Thursday, June 08, 2017

Data Science view - Mahout Recommender using Pentaho Integration and Analytics!!

Recommender System design is nothing very new, but still a majority of companies are struggling in this cutting edge e-commerce market. Below is an article came in WSJ recently.



The right side chart depicts the popularity in Y-axis and Items in X-axis, with physical stores they can just keep highly popular items, but bottom of curve are also majority of items, which only online stores can supply and those few have built a recommender system are the winners. This kind of examples are Amazon, Netflix, Pandora, e-Harmony etc.

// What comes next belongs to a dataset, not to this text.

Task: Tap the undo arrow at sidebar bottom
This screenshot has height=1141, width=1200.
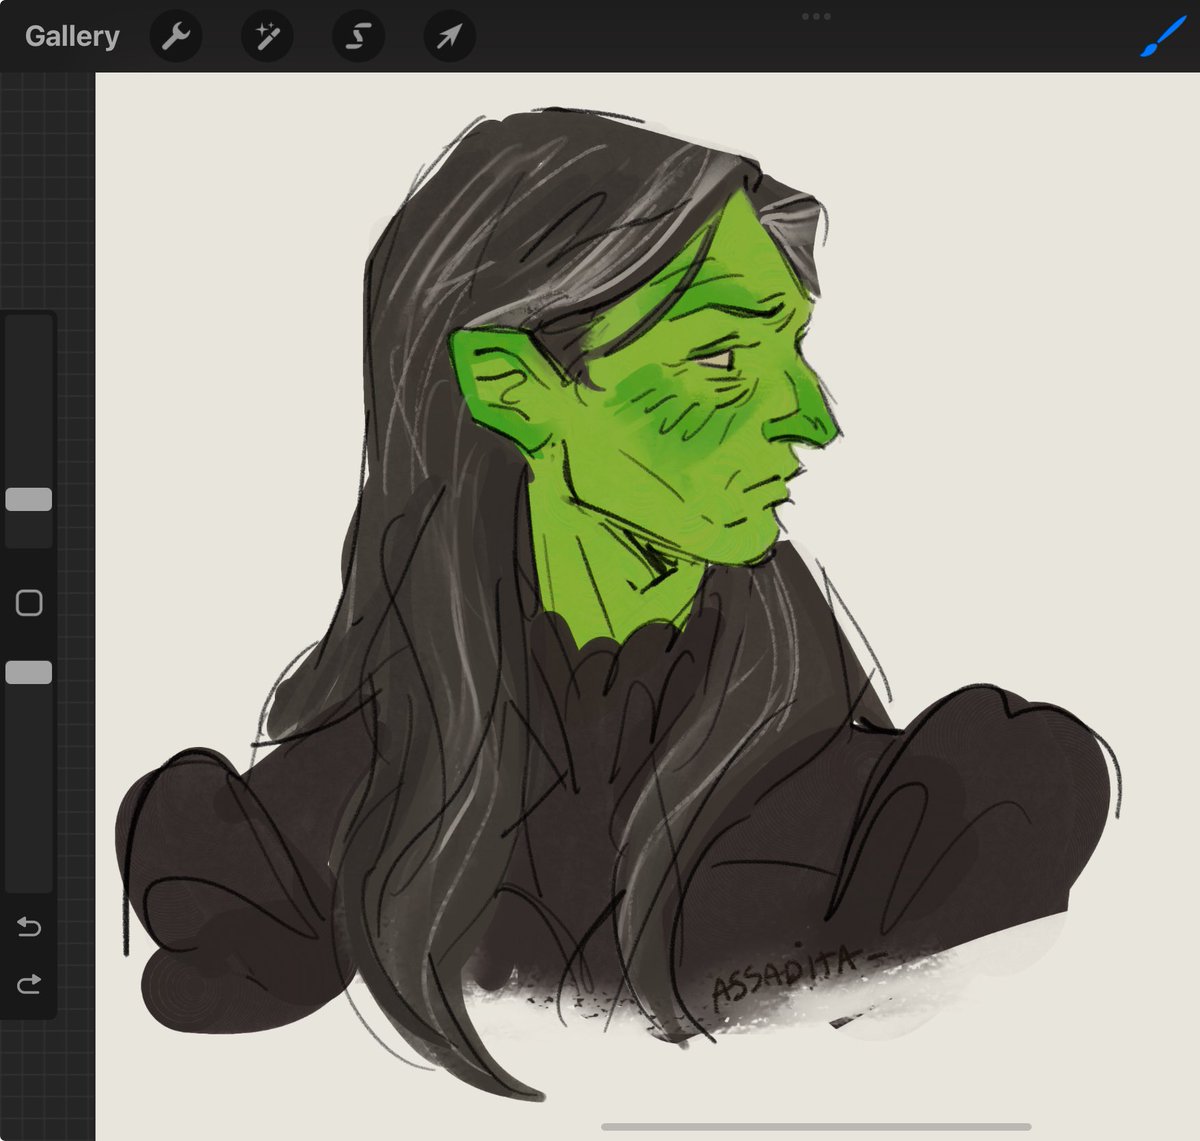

In this blog, am used Pentaho Data Integration (PDI) aka Spoon data integration design tool to call Apache Mahout based Collaborative Filtering algorithm. Then parsed recommended results into more structured data and then later moved that data into a relational data to analyze via Pentaho Business Analytics.

Movie Lens Data: https://grouplens.org/datasets/movielens/



Jobs and Transformations:

The job "exec_mahout_similarities" calls the shown shell script from "job_recommend_user_ratings" [shown in side]. Then the job "job_process_recommended_output" is called and parameter driven to process any similarity measure (Cosine, Pearson Correlation, Spearman Correlation,Euclidean Distance, Tanimoto Coefficient, LogLikelihood). Here it's Cosine and LLH is used for analysis.

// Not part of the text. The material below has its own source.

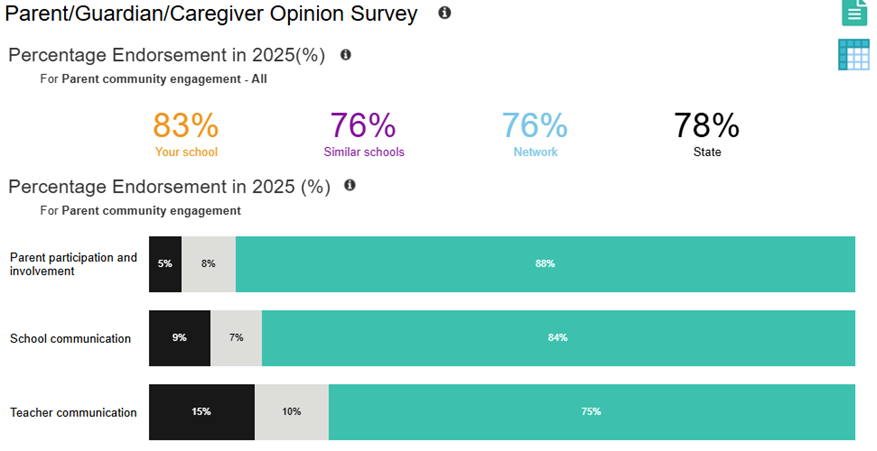Click the 8% grey bar segment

Once recommended ouput is parsed into CSV, then below transformation to get metadata information about user and movie. Later the last phase in the main job, it calls another transformation to load data into a relational table.

Analysis:

Using DSW[Data Source Wizard], connected to each table and created Analysis model to build Pentaho Analyzer reports [PAZ].













Occupation with Movie Count [recommended = 5 rating] - Both Algorithms behave similar, suggesting Students for majority movies. Doctors, Lawyers are the least.















Top10 Movies from recommended (both similarity measures):

Conclusion: Pentaho is used to build Mahout based Collaborative Filtering recommendation data pipe line and also business analytics for users like ie data scientist to help analyze data for decision making for enterprise!